The pressure can come from anywhere - environmental groups, industry lobbyists, religious groups, or competing government bureaucracies. The resulting action - or inaction - typically rolls over patiently garnered evidence to side with profits, prejudices, or unprovable beliefs.

The direct results can include monies unnecessarily spent, activities unnecessarily curtailed, or prejudices unreasonably reinforced. The practical result is usually a lot of unnecessary human suffering.

In the case of the FDA, the effects are especially poignant: The FDA has approved drugs like Vioxx, later found to be dangerous - just as the suppressed evidence indicated. The FDA has refused to accept overwhelming evidence of the efficacy of drugs like marijuana as an adjunct in the treatment of cancer and AIDS, siding instead with fools who are still confusing “Reefer Madness” with science.

Perhaps the worst example is the political back & forth we have seen over the approval of RU 486. Stalled for years by political pressure from pro-life groups who want to stop all abortions, it was then promoted by the Clinton Administration, which was equally partisan in ignoring safety issues. The ink was barely dry on the relatively liberal September 2000 approval when the GWB administration took over and pressure began to reverse it. The pro-life lobby applied this pressure using the language of the protectionist: Anti RU-486 partisans proposed, in cleverly ambiguous terms, that to be “safe enough” this drug had to have a 100% record of success - something no drug or procedure has ever had - and argued that since it lacked that 100% complication free record it should therefore only be administered by practitioners prepared to cope with the rarest and most extreme of complications, an insistence which would effectively prevent many clinics and physicians from prescribing it at all.

So the argument seesawed between ignoring the complications and obsessing on them - two positions that were equally invalid. Meanwhile uncertainty about the final resolution has retarded the development of a properly expert medical community equipped to use this tool, which is at least as safe as and cheaper than surgical alternatives commonly used…

It shouldn’t matter which side you take on the “rightness” of such a drug.

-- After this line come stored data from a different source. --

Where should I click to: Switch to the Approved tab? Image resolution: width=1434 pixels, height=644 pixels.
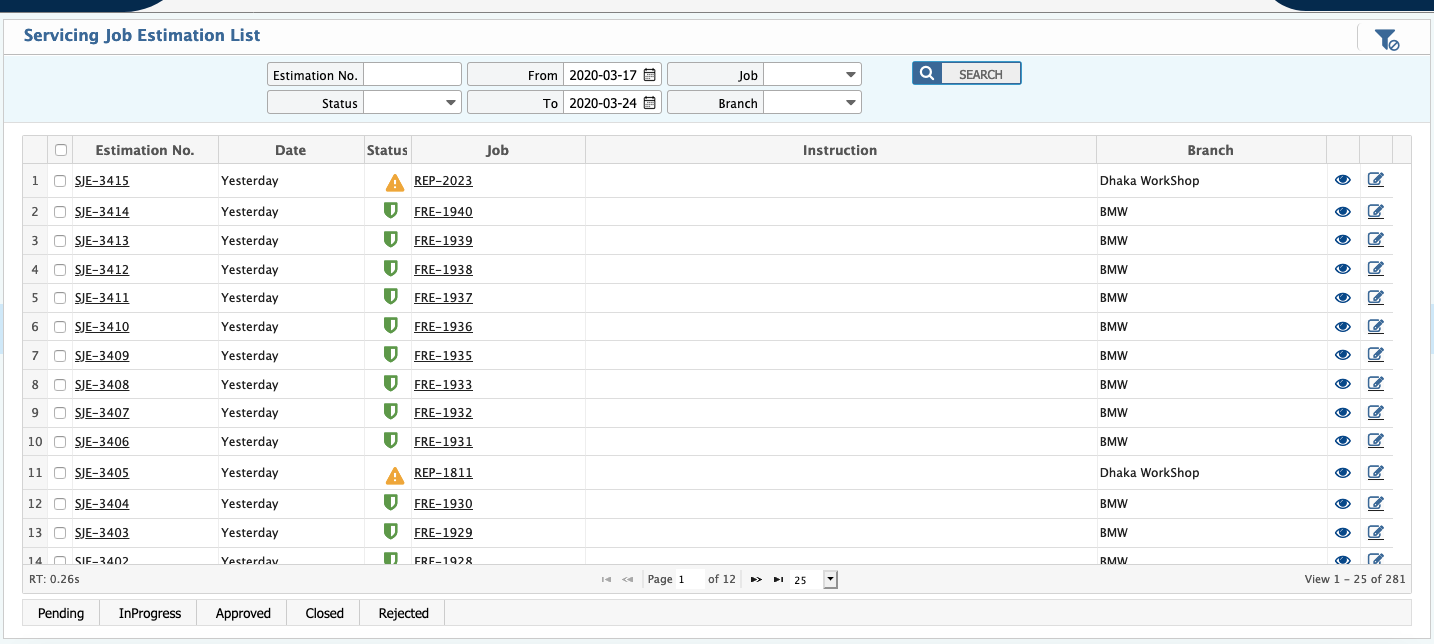(x=242, y=612)
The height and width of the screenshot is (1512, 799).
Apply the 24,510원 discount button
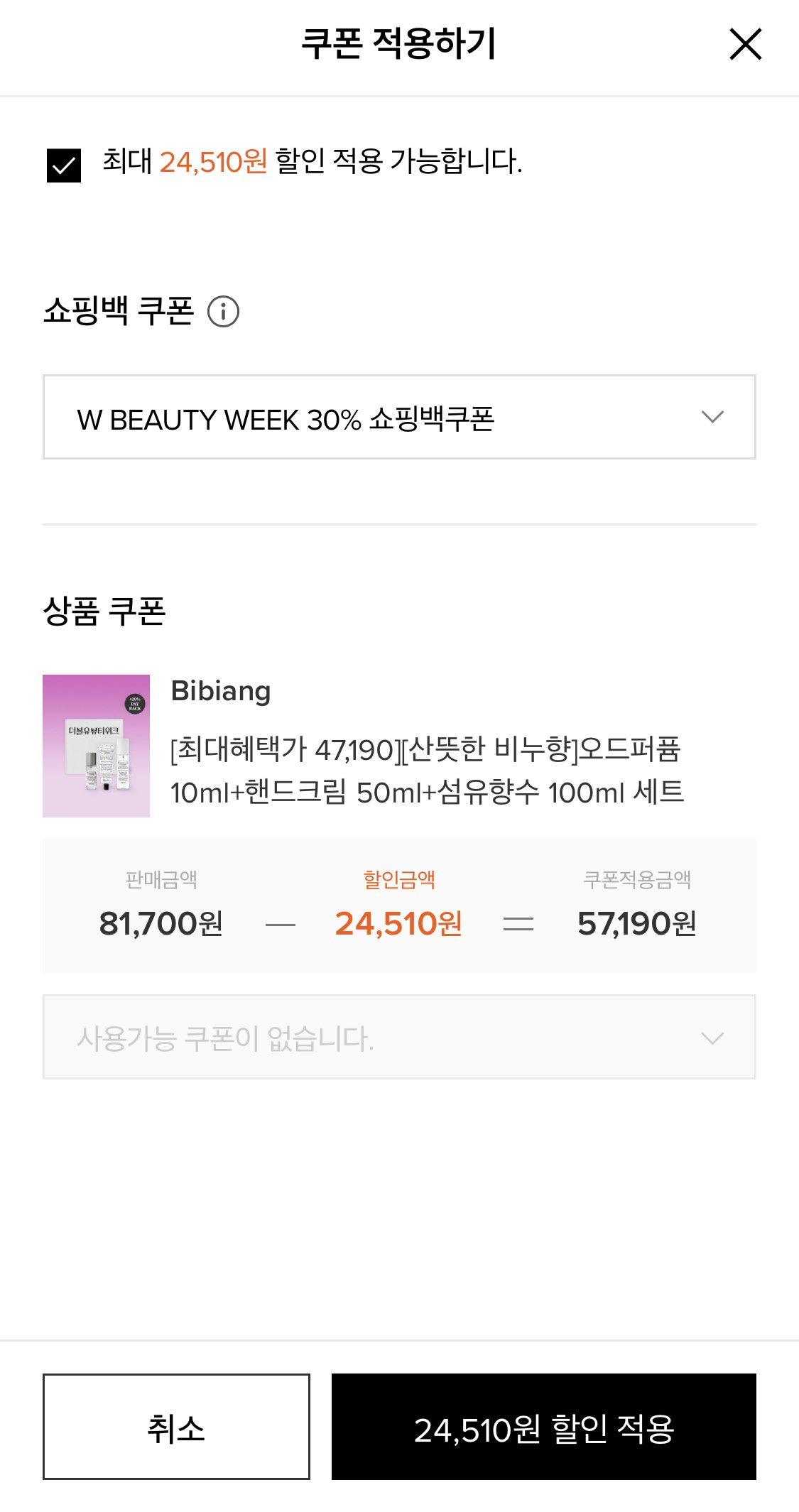click(x=544, y=1427)
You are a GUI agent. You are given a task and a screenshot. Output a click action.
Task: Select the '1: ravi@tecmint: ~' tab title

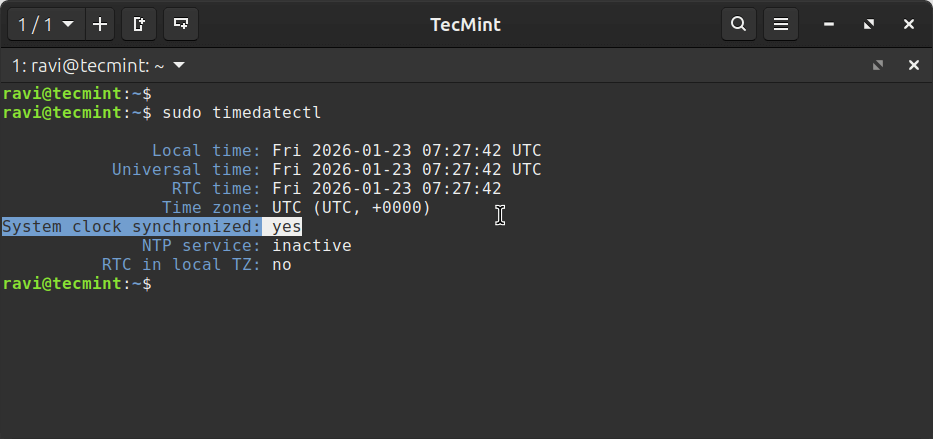pyautogui.click(x=88, y=65)
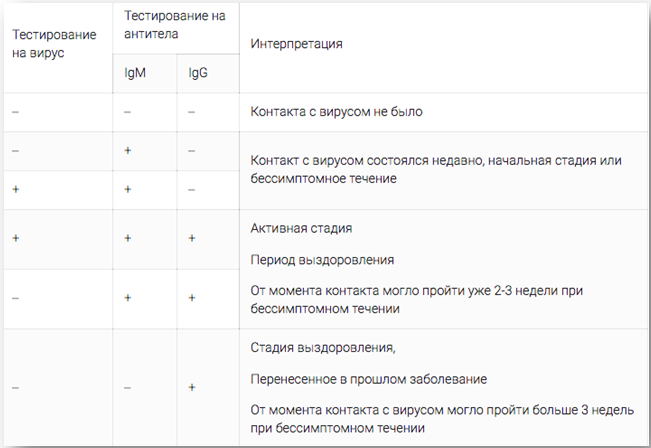Click the IgM plus sign in second data row
Image resolution: width=651 pixels, height=448 pixels.
tap(128, 150)
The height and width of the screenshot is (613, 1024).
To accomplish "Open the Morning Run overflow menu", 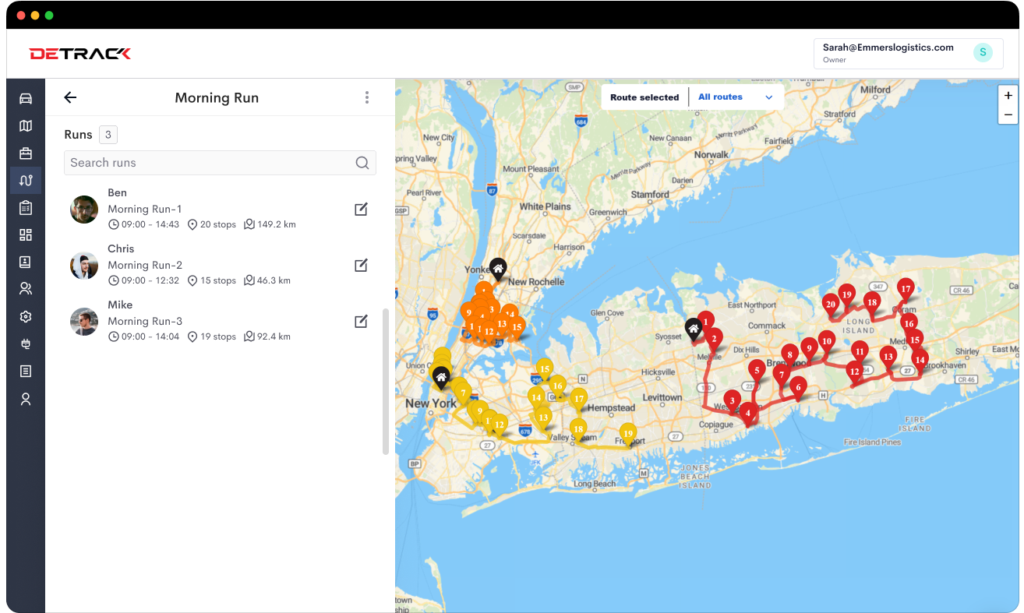I will (x=367, y=97).
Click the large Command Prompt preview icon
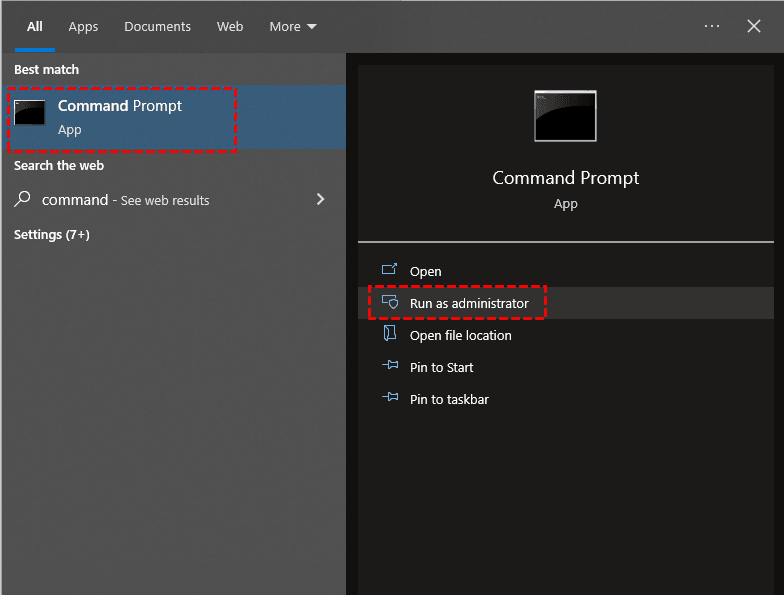Viewport: 784px width, 595px height. pyautogui.click(x=565, y=115)
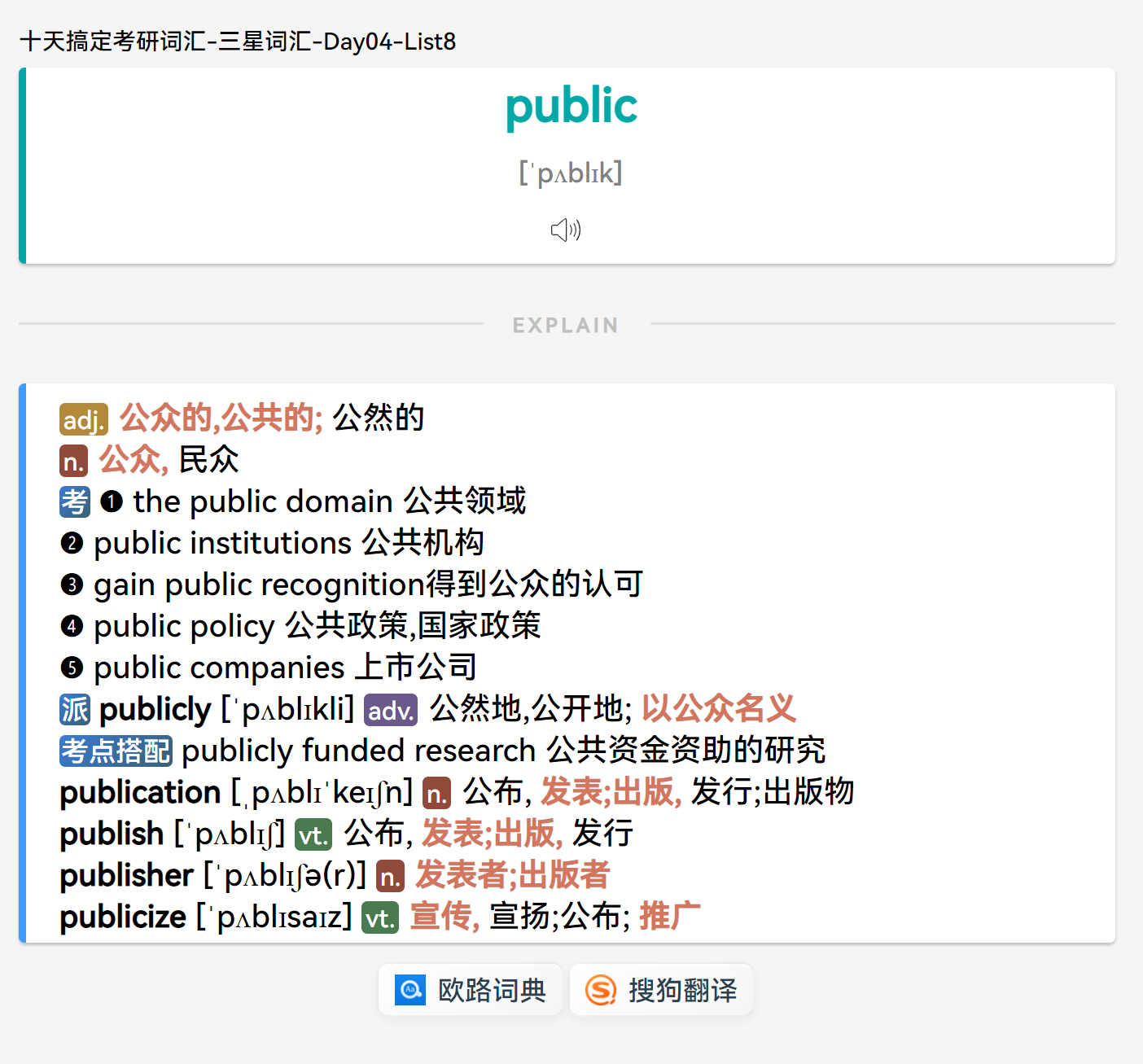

What should matter is the private right of the informed individual who seeks the treatment, and the ability of physicians to manage the treatment and its potential downsides within the context of the alternatives.

Like most bureaucracies, the FDA has a mission statement:

“The FDA is responsible for protecting the public health by assuring the safety, efficacy, and security of human and veterinary drugs, biological products, medical devices, our nation’s food supply, cosmetics, and products that emit radiation. The FDA is also responsible for advancing the public health by helping to speed innovations that make medicines and foods more effective, safer, and more affordable; and helping the public get the accurate, science-based information they need to use medicines and foods to improve their health.”


When the FDA lets political bickering and social agendas interfere with those goals, it fails in its mission, and fails the public.

That should concern all of us – not just the scientists.

Comments:
You have the mission statement incorrect. It really is "What can we approve next?" Safety has NOTHING to do with it.